While I tend to agree with most of the stuff, however the complexity and too many knobs in mobile networks do come with the added technology.

Consider from end-user perspective, getting a voice call while surfing/downloading on 2G/3G interrupts all the download and it is annoying. 
 So when LTE provides a spec to handle voip + internet both simultaneously, its great benefit to end user.
While roaming around in LTE and moving to 2G/3G network or vice-versa, the handoff occurs seamlessly, the internet traffic is not interrupted. This was not the case in previous mobile generations. End-user is more satisfied as it relates to the daily usage of mobile phones.
 Similarly going ahead we might very well have handoff from wifi to LTE - why not? 

Now for (non-technical) mobile users, these are good and simple to have features. But from networks perspective, where and how will this complexity be handled? definitely some nodes in the network will have to worry about LTE, UMTS, CDMA, eHRPD and what not.
 This gives some idea of how really complex the network looks like -
[http://www.trilliumposter.com/lte.php] http://www.trilliumposter.com/lte.php

From mobile ISP perspective, they invest heavy amount in getting channel license from governments. It takes years to cover up the amount invested. Moreover, consider e.g. facebook embedding ads as per user's interest areas. The ads revenue benefit facebook. However, the mobile ISPs who carry the same data and has potentially (more relevant) information of the subscriber cannot gain from this. 
 This is a real problem to solve for ISPs. Monetization is becoming more relevant to ISPs which again will definitely lead to more complexity in network.

From field engineers, I think many of them are bound by what they are "asked" to do. They have certain task to complete, with exactly what to test, and in what time. Not all field engineers will think beyond that. If their senior technical leads ask them to test packet drops they will test drops. Going ahead if they are asked to test latency they will do so with whatever available resources and knowledge they have. We can not expect an average engineer to think beyond a certain level and do what is not expected out of them from their seniors. Not all will think of the internet finally.

Even the network vendors like Cisco, ALU or Ericsson will test the latency and all the other stuff when there is real push from customers like VzW and ATT. Definitely the vendors can very well invest, research and come up with the latest methods and techniques of measurement and they are doing so to some extent.  Still there is some time to come to a really good picture here.

I think the tests like RRUL is definitely a good start and is more relevant to the ISPs VzW and ATT because its finally they own the network. If these companies are convinced, it will become little easy to push the vendors to do the right stuff. It then puts the correct target for field engineers to accomplish. 
 We have to accept the fact that no standard till now specifies what and how to test latencies. This is one of many of the reasons beating bloat has been a daunting task in the complex world.

FWIK, every ISP has a latency and jitter budget already with every node in their network and these are well communicated to vendors.

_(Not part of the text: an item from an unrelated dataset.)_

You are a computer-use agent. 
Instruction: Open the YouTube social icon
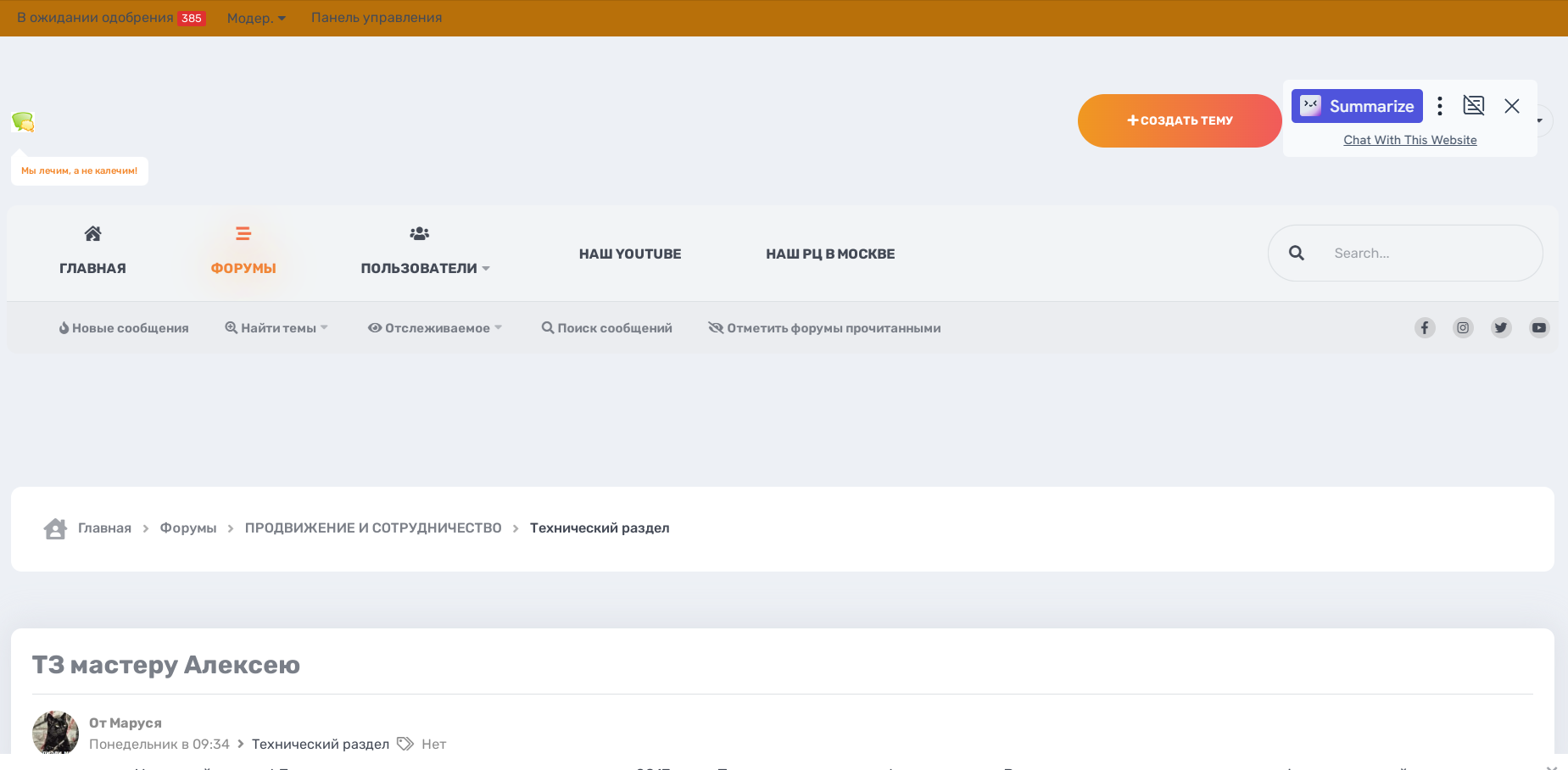(1539, 327)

Now how do one measure, under what scenarios is still not very clearly defined nor understood. So every one interpret these to their knowledge and understanding and a common consensus internally is achieved.
 Who looks at e2e latency? Who looks at the complex interactions of these nodes and their effect? - I really dont know.
Add to that the dynamic behavior of cell and radio access. All this really complicates the stuff at network.

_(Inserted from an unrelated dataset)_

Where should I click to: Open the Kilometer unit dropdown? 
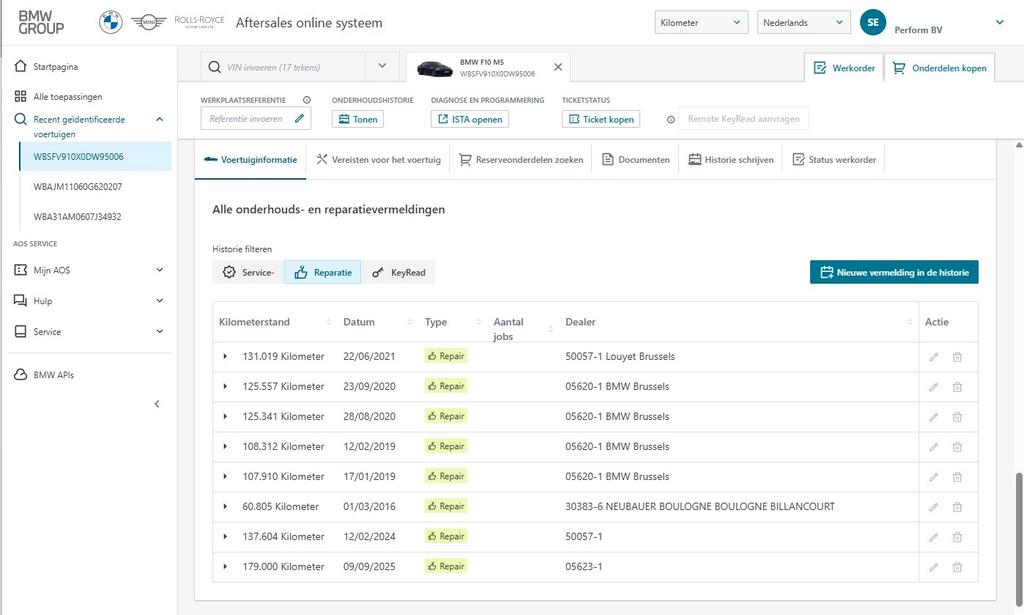[x=701, y=22]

While we have the right step with RRUL, but its still a long way to go for a better picture on mobile networks.

Sometimes "LTE = Long Term Employment" is an apt description.

Thanks,
Ketan


On Fri, Mar 1, 2013 at 9:57 PM,  <[mailto:dpreed at reed.com] dpreed at reed.com> wrote:

I don't doubt that they test.  My point was different - there are too many knobs and too big a parameter space to test efectively.  And that's the point.
 
I realize that it's extremely fun to invent parameters in "standards organizations" like 3GPP.  Everybody has their own favorite knob, and a great rationale for some unusual, but critically "important" customer requirement that might come up some day.  Hell, Linux has a gazillion (yes, that's a technical term in mathematics!) parameters, almost none of which are touched.  This reflects the fact that nothing ever gets removed once added.  LTE is now going into release 12, and it's completely ramified into "solutions" to problems that will never be fixed in the field with those solutions.  It's great for European Publically Funded Academic-Industry research - lots for those "Professors" to claim they invented.
 
I've worked with telco contractors in the field.   They don't read manuals, and they don't read specs.  They have a job to do, and so much money to spend, and time's a wasting.  They don't even work for Verizon or ATT.  They follow "specs" handed down, and charge more if you tell them that the specs have changed.
 
This is not how brand-new systems get tuned.
 
It's a Clown Circus out there, and more parameters don't help.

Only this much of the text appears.